Although many people tend to use the words “stress” and “anxiety” interchangeably, they are actually two separate conditions. Stress is a reaction to a stimulus, which can be external or internal. You may experience stress when you feel frustrated with something (like waiting in line behind a slow person) or when you are worried that you will not meet expectations (such as missing a deadline at work).
Anxiety, on the other hand, is a sense of dread, or nervousness and fear. It can be caused by negative thoughts and expectations, or as a response to stress. You may feel anxious virtually all of the time and not know why, or your feelings may be a response to something you are nervous about, like an upcoming exam.
Abnormal levels of certain neurotransmitters in the brain may cause generalized anxiety. Some studies indicate that anxiety can be hereditary. Anxiety may also be induced environmentally, as when the child of a parent who is often anxious becomes an anxious person by observing the parent. But frequently, the root cause of anxiety is simply the thoughts in a person’s mind!
Anxiety and stress are subjective conditions. Different people may experience stress during different situations, and different people may react to their anxiousness in very different ways. Symptoms of anxiety can range from the mild, such as sweaty hands and tense muscles, to the severe, such as irregular heartbeat, vomiting, and anxiety attacks.
Everyone experiences feelings of anxiety from time to time. All of us have experienced the dry mouth and “butterflies in the stomach” before a test or public speaking engagement. But when does it become harmful to your health? Studies have revealed that chronic anxiety can lead to sleep disorders, relationship problems, depression, and high blood pressure
For sufferers of long-term untreated anxiety, there can be negative health consequences that have yet to be fully explored. Many studies have found a link between chronic anxiety and a variety of serious health conditions including cancer, thyroid disease, arthritis, heart disease, and respiratory illness. Chronically anxious people may even be more likely to suffer a fatal cardiac attack.
If you experience what seems like an inappropriately high amount of anxiety relative to the situation, or if you feel anxious nearly every day, you may actually have an anxiety disorder. Anxiety disorders are chronic conditions characterized by one’s inability to function normally because of frequent anxiety. Anxiety disorders are serious conditions that should be treated to lower the risk of long-term negative health effects.
Anxiety treatment has long been the subject of much discussion in the medical community. Some medical professionals feel that medication is the best treatment for chronic anxiety. Unfortunately, anxiety medications often produce serious side effects that are just as bad as or even worse than the initial condition.
There are many natural, non-invasive ways to handle negative emotional responses. Exercise is one that is often overlooked by anxious people, but it is highly effective. Exercise causes your body to release endorphins, which are natural mood-boosting and pain-killing chemicals. With regular exercise, you may start to experience a decrease in negative emotional reactions to situations that would have previously made you extremely anxious.

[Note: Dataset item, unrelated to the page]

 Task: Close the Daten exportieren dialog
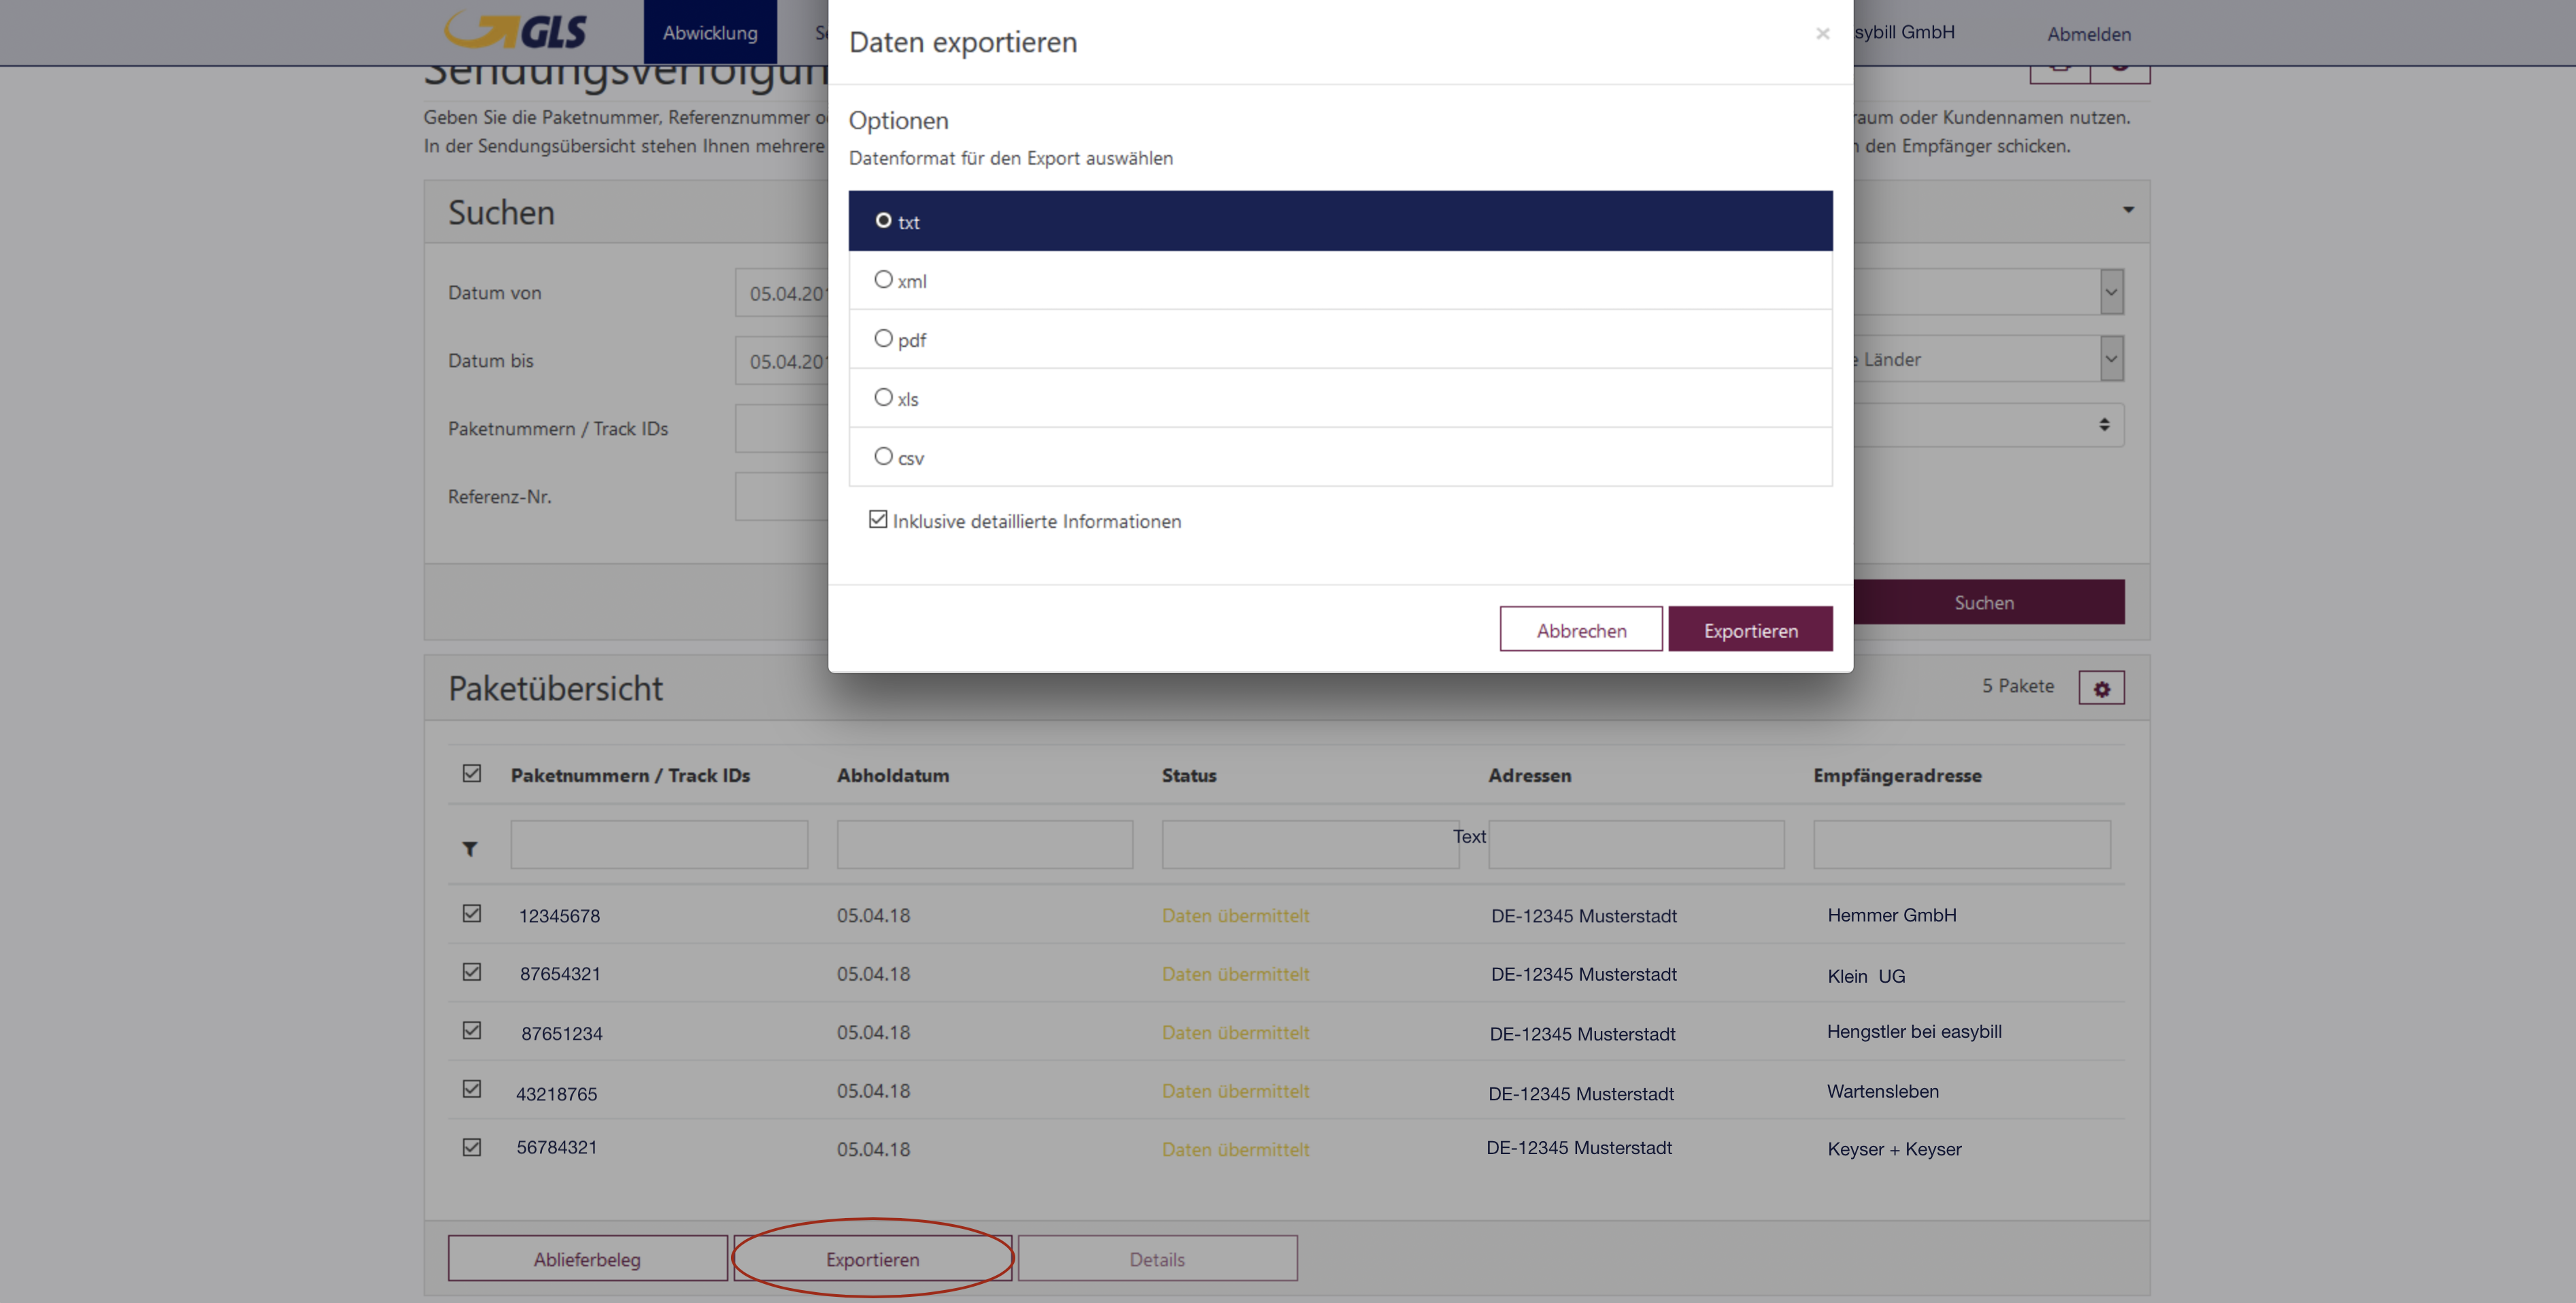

The best way to cope with tension and worry is to control it from the inside out. Stress relief and stress management techniques are very valuable tools in handling day-to-day stress. These techniques can teach you to relax yourself and relieve your tension. You make a conscious effort to slow your breathing rate, release the tension, and remain in a calm state of mind. Meditation is a form of tension control in which you focus on thoughtful relaxation and deep, calming breathing.
However, if you seek a proactive solution to relieve yourself of anxiety, hypnosis is by far the most effective form of treatment. When a person undergoes hypnosis, their reactions and emotional responses to events are changed at their core. This provides them with the opportunity to cope with anxiety-inducing triggers without the usual fear and nervousness.
Hypnosis can be performed by a licensed hypnotist in a series of regular treatments. More commonly today, hypnosis is available in the form of self hypnosis programs which are available in the form of DVDs, MP3s, or CDs for individual home usage. No special skills are required to perform self hypnosis. All you need is a device to play the hypnosis program and a quiet space where you can relax and listen.
Another successful type of anxiety treatment is Neuro-Linguistic Programming, or NLP. NLP is a type of therapy that helps you condition yourself to naturally react to situations in a more positive way. You can consciously decide to stay calm rather than anxious, and consequently, you are always in control of your own feelings.
It is evident that it is important to be able to manage our negative emotional responses in order to stay healthy. Understanding how to deal with nervousness and fear can even extend your life. To treat chronic anxiety, the best course of action is to participate in hypnotherapy to change your attitudes and reactions from within. Then, use stress management techniques as needed to keep calm in everyday situations.